> **Task directions**
Taking the entries below from the top, restate each line exactly and end with the line containing "width=437. [x=272, y=21]".

------ Source data ------

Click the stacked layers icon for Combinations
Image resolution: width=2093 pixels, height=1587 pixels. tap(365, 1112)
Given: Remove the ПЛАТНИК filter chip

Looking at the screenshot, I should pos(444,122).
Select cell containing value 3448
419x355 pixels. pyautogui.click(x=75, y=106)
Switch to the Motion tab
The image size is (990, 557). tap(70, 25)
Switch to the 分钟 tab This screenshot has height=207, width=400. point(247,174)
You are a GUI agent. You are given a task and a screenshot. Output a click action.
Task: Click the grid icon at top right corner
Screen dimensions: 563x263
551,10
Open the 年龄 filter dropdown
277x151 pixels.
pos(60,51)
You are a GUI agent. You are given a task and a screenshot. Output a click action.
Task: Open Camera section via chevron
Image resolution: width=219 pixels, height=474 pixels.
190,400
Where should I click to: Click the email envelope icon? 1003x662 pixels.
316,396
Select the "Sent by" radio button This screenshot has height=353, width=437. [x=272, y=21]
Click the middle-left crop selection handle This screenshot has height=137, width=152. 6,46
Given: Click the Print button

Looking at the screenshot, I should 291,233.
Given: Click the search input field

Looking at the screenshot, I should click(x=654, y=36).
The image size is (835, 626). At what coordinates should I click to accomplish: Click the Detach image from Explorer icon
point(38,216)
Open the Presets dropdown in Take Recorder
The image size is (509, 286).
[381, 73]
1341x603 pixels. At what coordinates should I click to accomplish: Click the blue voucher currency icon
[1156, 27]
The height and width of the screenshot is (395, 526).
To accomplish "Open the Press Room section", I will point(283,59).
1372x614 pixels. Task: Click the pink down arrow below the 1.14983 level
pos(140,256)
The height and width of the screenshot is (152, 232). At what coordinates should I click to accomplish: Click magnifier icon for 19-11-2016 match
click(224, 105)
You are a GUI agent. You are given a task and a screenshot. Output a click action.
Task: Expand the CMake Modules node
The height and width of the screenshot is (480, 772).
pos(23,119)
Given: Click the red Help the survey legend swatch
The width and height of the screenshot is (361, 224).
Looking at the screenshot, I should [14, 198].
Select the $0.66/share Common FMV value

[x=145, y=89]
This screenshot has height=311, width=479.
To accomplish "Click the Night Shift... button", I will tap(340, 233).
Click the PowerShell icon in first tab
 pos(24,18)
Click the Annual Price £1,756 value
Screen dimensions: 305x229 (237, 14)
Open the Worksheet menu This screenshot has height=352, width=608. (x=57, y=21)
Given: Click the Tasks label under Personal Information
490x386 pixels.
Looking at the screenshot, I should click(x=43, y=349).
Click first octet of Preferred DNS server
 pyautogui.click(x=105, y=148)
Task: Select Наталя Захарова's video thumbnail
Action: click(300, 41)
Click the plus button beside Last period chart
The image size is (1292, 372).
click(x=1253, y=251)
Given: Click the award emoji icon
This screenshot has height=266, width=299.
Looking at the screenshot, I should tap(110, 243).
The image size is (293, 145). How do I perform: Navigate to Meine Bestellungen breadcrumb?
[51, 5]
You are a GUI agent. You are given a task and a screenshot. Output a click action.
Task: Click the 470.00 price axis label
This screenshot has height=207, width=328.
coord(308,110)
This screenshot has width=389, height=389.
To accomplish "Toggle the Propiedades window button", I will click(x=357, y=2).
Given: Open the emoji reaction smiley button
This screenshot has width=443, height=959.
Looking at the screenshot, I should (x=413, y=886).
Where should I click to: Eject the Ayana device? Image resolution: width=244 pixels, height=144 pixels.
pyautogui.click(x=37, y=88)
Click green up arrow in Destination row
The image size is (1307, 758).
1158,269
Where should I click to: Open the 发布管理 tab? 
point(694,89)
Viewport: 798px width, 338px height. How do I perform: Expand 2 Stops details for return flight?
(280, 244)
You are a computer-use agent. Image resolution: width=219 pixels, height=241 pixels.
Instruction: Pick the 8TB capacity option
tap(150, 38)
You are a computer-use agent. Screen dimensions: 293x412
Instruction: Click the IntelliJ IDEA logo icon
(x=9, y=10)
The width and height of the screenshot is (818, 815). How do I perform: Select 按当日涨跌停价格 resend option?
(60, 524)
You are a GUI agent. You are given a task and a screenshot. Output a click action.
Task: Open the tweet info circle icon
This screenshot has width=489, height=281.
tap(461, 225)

------

> **Task solution**
Click the stacked layers icon for Combinations
Image resolution: width=2093 pixels, height=1587 pixels. tap(365, 1112)
Given: Remove the ПЛАТНИК filter chip

Looking at the screenshot, I should pos(444,122).
Select cell containing value 3448
419x355 pixels. pyautogui.click(x=75, y=106)
Switch to the Motion tab
The image size is (990, 557). tap(70, 25)
Switch to the 分钟 tab This screenshot has height=207, width=400. point(247,174)
You are a GUI agent. You are given a task and a screenshot. Output a click action.
Task: Click the grid icon at top right corner
Screen dimensions: 563x263
551,10
Open the 年龄 filter dropdown
277x151 pixels.
pos(60,51)
You are a GUI agent. You are given a task and a screenshot. Output a click action.
Task: Open Camera section via chevron
Image resolution: width=219 pixels, height=474 pixels.
190,400
Where should I click to: Click the email envelope icon? 1003x662 pixels.
316,396
Select the "Sent by" radio button This screenshot has height=353, width=437. [x=272, y=21]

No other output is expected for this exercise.